PROBLEM: Nothing in the entries may differ when you return them.

Stored records:

- - - - -

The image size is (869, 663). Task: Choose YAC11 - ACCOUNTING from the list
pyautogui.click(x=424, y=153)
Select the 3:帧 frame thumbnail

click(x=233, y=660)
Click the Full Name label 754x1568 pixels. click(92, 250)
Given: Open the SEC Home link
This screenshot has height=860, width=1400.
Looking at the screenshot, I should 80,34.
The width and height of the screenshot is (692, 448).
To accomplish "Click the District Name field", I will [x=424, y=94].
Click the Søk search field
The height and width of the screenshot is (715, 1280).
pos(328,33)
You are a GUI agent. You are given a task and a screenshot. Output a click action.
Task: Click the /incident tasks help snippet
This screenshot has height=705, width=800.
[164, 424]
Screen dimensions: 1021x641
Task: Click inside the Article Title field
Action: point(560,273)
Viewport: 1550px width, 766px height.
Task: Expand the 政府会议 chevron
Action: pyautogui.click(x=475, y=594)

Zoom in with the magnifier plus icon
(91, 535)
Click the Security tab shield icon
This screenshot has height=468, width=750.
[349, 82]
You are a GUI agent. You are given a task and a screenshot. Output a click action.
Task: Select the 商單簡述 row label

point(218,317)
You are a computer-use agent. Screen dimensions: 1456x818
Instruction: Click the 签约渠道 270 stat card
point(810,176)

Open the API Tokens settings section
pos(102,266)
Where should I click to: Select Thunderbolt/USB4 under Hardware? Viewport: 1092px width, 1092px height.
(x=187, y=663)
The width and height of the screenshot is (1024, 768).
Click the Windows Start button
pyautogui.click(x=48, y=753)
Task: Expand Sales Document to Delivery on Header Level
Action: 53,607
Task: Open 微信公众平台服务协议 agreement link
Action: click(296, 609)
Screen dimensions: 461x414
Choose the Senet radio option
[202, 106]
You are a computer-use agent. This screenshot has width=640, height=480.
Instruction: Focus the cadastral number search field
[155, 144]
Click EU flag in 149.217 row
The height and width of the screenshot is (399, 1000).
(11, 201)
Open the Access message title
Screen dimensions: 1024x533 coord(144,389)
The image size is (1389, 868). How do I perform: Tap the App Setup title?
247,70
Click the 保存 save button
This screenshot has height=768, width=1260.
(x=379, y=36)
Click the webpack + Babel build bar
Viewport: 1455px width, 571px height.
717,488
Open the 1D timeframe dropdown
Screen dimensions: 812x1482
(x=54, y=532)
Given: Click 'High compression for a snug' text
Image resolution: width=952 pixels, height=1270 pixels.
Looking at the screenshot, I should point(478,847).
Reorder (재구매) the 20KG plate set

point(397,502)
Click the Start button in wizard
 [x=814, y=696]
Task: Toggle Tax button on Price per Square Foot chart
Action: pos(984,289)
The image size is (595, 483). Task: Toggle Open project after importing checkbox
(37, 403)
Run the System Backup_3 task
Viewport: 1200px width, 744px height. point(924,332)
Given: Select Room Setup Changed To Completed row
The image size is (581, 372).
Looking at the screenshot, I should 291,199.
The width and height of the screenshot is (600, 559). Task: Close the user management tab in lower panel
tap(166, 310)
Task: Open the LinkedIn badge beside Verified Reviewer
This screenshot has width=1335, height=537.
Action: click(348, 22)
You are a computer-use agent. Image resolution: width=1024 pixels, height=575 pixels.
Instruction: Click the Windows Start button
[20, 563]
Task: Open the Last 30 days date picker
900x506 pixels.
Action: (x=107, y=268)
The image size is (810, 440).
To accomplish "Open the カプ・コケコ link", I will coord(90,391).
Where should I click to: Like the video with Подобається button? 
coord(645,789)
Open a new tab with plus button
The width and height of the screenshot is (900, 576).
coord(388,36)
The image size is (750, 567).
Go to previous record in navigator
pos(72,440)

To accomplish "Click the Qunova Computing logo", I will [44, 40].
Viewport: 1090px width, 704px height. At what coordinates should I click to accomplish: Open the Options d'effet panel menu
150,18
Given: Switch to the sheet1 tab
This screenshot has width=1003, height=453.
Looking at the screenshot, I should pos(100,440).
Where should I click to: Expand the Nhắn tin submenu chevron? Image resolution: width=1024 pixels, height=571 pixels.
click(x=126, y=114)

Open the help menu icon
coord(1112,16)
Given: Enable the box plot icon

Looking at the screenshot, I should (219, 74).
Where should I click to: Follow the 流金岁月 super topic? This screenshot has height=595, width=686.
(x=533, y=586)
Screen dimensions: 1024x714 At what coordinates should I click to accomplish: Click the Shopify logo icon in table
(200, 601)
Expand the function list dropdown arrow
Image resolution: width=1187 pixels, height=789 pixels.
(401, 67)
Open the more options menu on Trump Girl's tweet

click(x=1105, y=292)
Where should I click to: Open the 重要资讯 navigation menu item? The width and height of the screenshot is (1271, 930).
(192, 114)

- - - - -

OUTPUT FOR THIS TASK:
The image size is (869, 663). Task: Choose YAC11 - ACCOUNTING from the list
pyautogui.click(x=424, y=153)
Select the 3:帧 frame thumbnail

click(x=233, y=660)
Click the Full Name label 754x1568 pixels. click(92, 250)
Given: Open the SEC Home link
This screenshot has height=860, width=1400.
Looking at the screenshot, I should 80,34.
The width and height of the screenshot is (692, 448).
To accomplish "Click the District Name field", I will [x=424, y=94].
Click the Søk search field
The height and width of the screenshot is (715, 1280).
pos(328,33)
You are a GUI agent. You are given a task and a screenshot. Output a click action.
Task: Click the /incident tasks help snippet
This screenshot has height=705, width=800.
[164, 424]
Screen dimensions: 1021x641
Task: Click inside the Article Title field
Action: point(560,273)
Viewport: 1550px width, 766px height.
Task: Expand the 政府会议 chevron
Action: pyautogui.click(x=475, y=594)

Zoom in with the magnifier plus icon
(91, 535)
Click the Security tab shield icon
This screenshot has height=468, width=750.
[349, 82]
You are a GUI agent. You are given a task and a screenshot. Output a click action.
Task: Select the 商單簡述 row label

point(218,317)
You are a computer-use agent. Screen dimensions: 1456x818
Instruction: Click the 签约渠道 270 stat card
point(810,176)

Open the API Tokens settings section
pos(102,266)
Where should I click to: Select Thunderbolt/USB4 under Hardware? Viewport: 1092px width, 1092px height.
(x=187, y=663)
The width and height of the screenshot is (1024, 768).
Click the Windows Start button
pyautogui.click(x=48, y=753)
Task: Expand Sales Document to Delivery on Header Level
Action: 53,607
Task: Open 微信公众平台服务协议 agreement link
Action: click(296, 609)
Screen dimensions: 461x414
Choose the Senet radio option
[202, 106]
You are a computer-use agent. This screenshot has width=640, height=480.
Instruction: Focus the cadastral number search field
[155, 144]
Click EU flag in 149.217 row
The height and width of the screenshot is (399, 1000).
(11, 201)
Open the Access message title
Screen dimensions: 1024x533 coord(144,389)
The image size is (1389, 868). How do I perform: Tap the App Setup title?
247,70
Click the 保存 save button
This screenshot has height=768, width=1260.
(x=379, y=36)
Click the webpack + Babel build bar
Viewport: 1455px width, 571px height.
717,488
Open the 1D timeframe dropdown
Screen dimensions: 812x1482
(x=54, y=532)
Given: Click 'High compression for a snug' text
Image resolution: width=952 pixels, height=1270 pixels.
Looking at the screenshot, I should point(478,847).
Reorder (재구매) the 20KG plate set

point(397,502)
Click the Start button in wizard
 [x=814, y=696]
Task: Toggle Tax button on Price per Square Foot chart
Action: pos(984,289)
The image size is (595, 483). Task: Toggle Open project after importing checkbox
(37, 403)
Run the System Backup_3 task
Viewport: 1200px width, 744px height. point(924,332)
Given: Select Room Setup Changed To Completed row
The image size is (581, 372).
Looking at the screenshot, I should 291,199.
The width and height of the screenshot is (600, 559). Task: Close the user management tab in lower panel
tap(166, 310)
Task: Open the LinkedIn badge beside Verified Reviewer
This screenshot has width=1335, height=537.
Action: click(348, 22)
You are a computer-use agent. Image resolution: width=1024 pixels, height=575 pixels.
Instruction: Click the Windows Start button
[20, 563]
Task: Open the Last 30 days date picker
900x506 pixels.
Action: (x=107, y=268)
The image size is (810, 440).
To accomplish "Open the カプ・コケコ link", I will coord(90,391).
Where should I click to: Like the video with Подобається button? 
coord(645,789)
Open a new tab with plus button
The width and height of the screenshot is (900, 576).
coord(388,36)
The image size is (750, 567).
Go to previous record in navigator
pos(72,440)

To accomplish "Click the Qunova Computing logo", I will [44, 40].
Viewport: 1090px width, 704px height. At what coordinates should I click to accomplish: Open the Options d'effet panel menu
150,18
Given: Switch to the sheet1 tab
This screenshot has width=1003, height=453.
Looking at the screenshot, I should pos(100,440).
Where should I click to: Expand the Nhắn tin submenu chevron? Image resolution: width=1024 pixels, height=571 pixels.
click(x=126, y=114)

Open the help menu icon
coord(1112,16)
Given: Enable the box plot icon

Looking at the screenshot, I should (219, 74).
Where should I click to: Follow the 流金岁月 super topic? This screenshot has height=595, width=686.
(x=533, y=586)
Screen dimensions: 1024x714 At what coordinates should I click to accomplish: Click the Shopify logo icon in table
(200, 601)
Expand the function list dropdown arrow
Image resolution: width=1187 pixels, height=789 pixels.
(401, 67)
Open the more options menu on Trump Girl's tweet

click(x=1105, y=292)
Where should I click to: Open the 重要资讯 navigation menu item? The width and height of the screenshot is (1271, 930).
(192, 114)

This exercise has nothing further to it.